The OAOAST Galaxy was treated an AC Final straight out of a video game, complete with Ice Quiz spamming the hell outta big boots and sidewalk slams. But things got intense when Tanner and Jo-Jo ignored The Doll's advice to target Ice Quiz's ribs, originally injured during a melted with OAOAST tag champions the Christ Air Express and worked over well by the Playmakers during the AC Conference Finals a couple weeks ago. 

COACH
The Doll's right. Ice Quiz may be fully healed now, but those ribs still gotta be a bit tender from the beating they took a couple weeks ago. Attack it! 

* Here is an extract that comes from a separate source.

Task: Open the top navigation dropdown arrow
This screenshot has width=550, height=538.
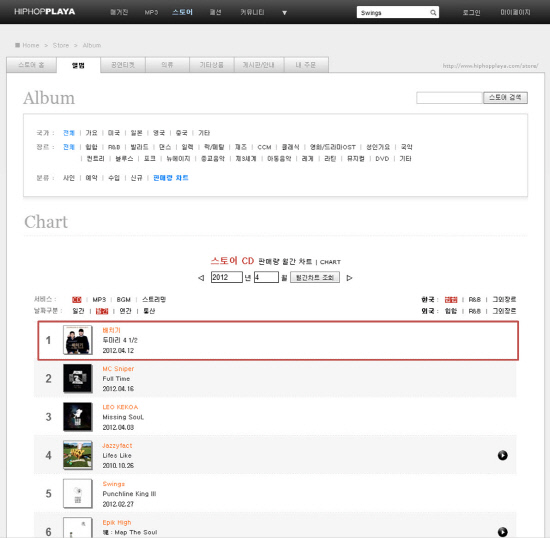Action: (284, 13)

Since her man and his buddy didn't take her advice, The Doll decided to take matters into her own hands when Ice Quiz found himself outside, stomping him! 

RENEE
Are you kidding me?!

Shocked by his girlfriend's actions Tanner scolded The Doll, all while the ref (who naturally didn't see it) and Jo-Jo (who did and was stunned) attempted to restrain an irate CW. So guilty over The Doll's actions Tanner allowed Ice Quiz to tag out.

THE DOLL
:o 

Initially the decision came back to haunt Tanner and Jo-Jo as CW went on the offensive, but they managed to regain control of the match. They weren't able to put away CW though. Instead CW found a way to tag Ice Quiz who eventually brought home the 2016 Anderson Cup catching Jo-Jo with the Pop Quiz. 

THE DOLL
:angry: 

Winners: Big IQ, via pinfall. 

Post-match Big IQ celebrated and were awarded the AC trophy... only for the CAE to attack using their tag titles. They slammed the trophy on Ice Quiz and gave CW a double cutter, a/k/a the Virtue of Ignorance.

"BOOOOOOOOOOOOOOO!"

To add insult to injury the CAE spit on Big IQ as OAOAST officials attempted to restore order.